Prompt: Without adding anything, give again the lines from the one holding "Click Standard plan circle for 口座自動連携" through the final line of the records, exactly, with both ends included and pictures dropped.

Data in this exercise:

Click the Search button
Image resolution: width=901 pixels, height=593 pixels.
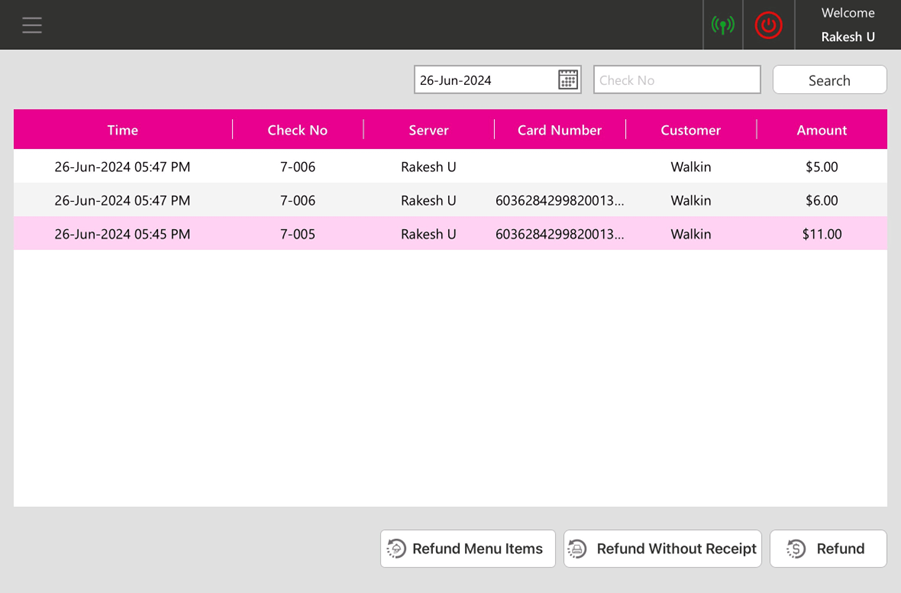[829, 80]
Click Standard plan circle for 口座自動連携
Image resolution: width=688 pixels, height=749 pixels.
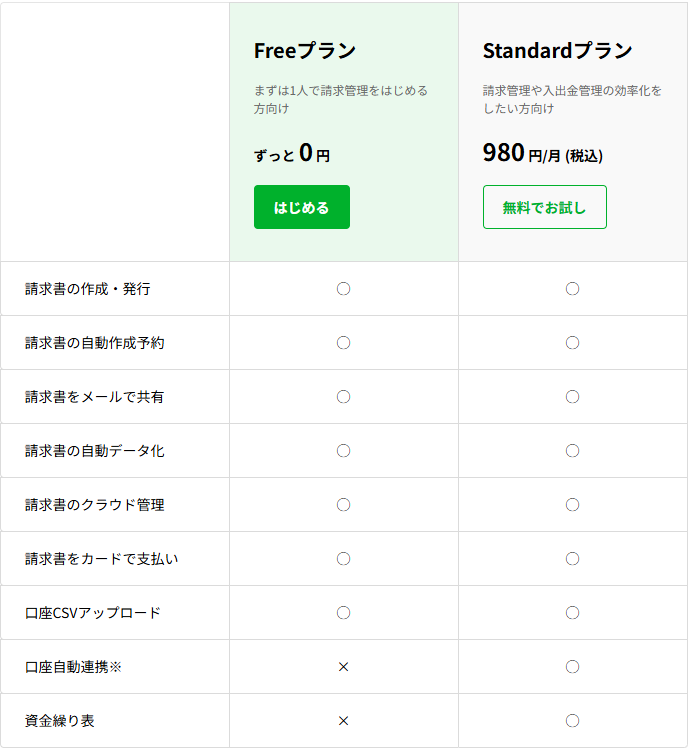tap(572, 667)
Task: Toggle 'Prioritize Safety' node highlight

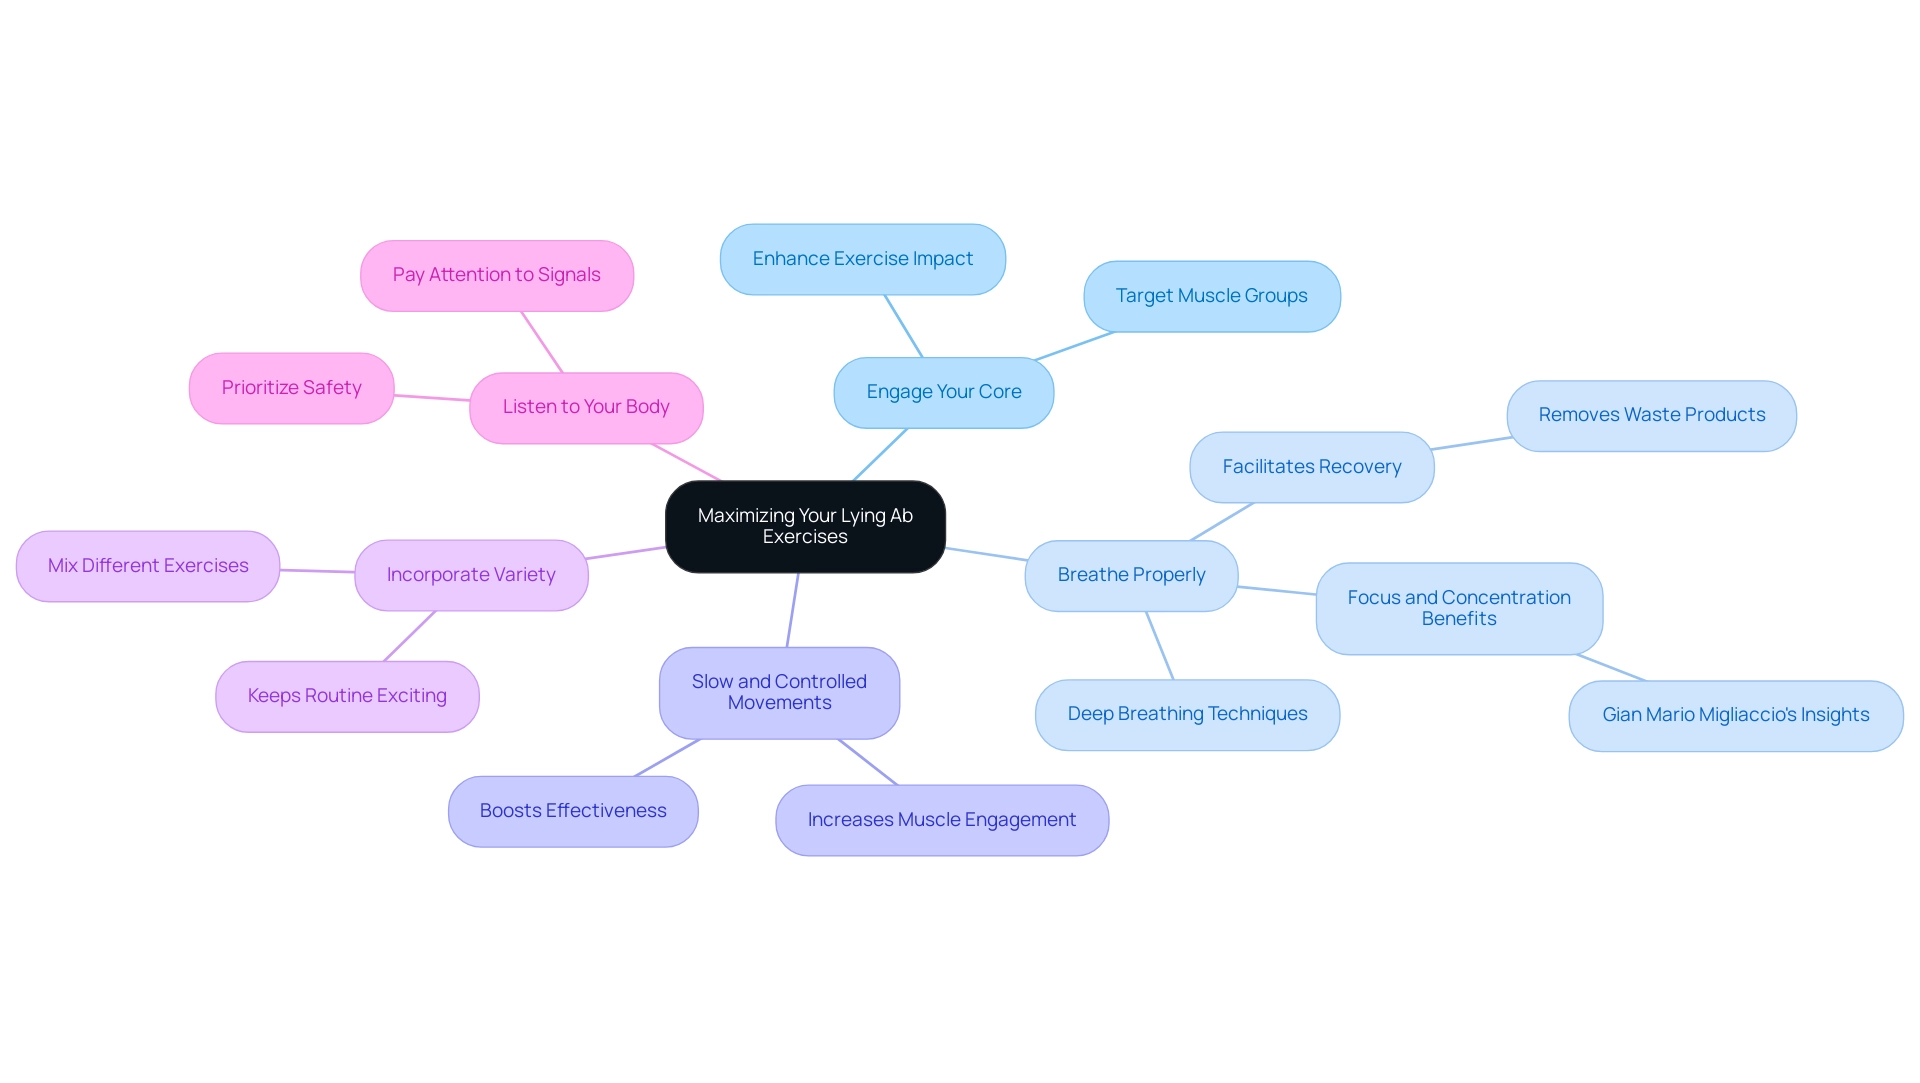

Output below:
Click Standard plan circle for 口座自動連携
Image resolution: width=688 pixels, height=749 pixels.
tap(572, 667)
Task: Toggle 'Prioritize Safety' node highlight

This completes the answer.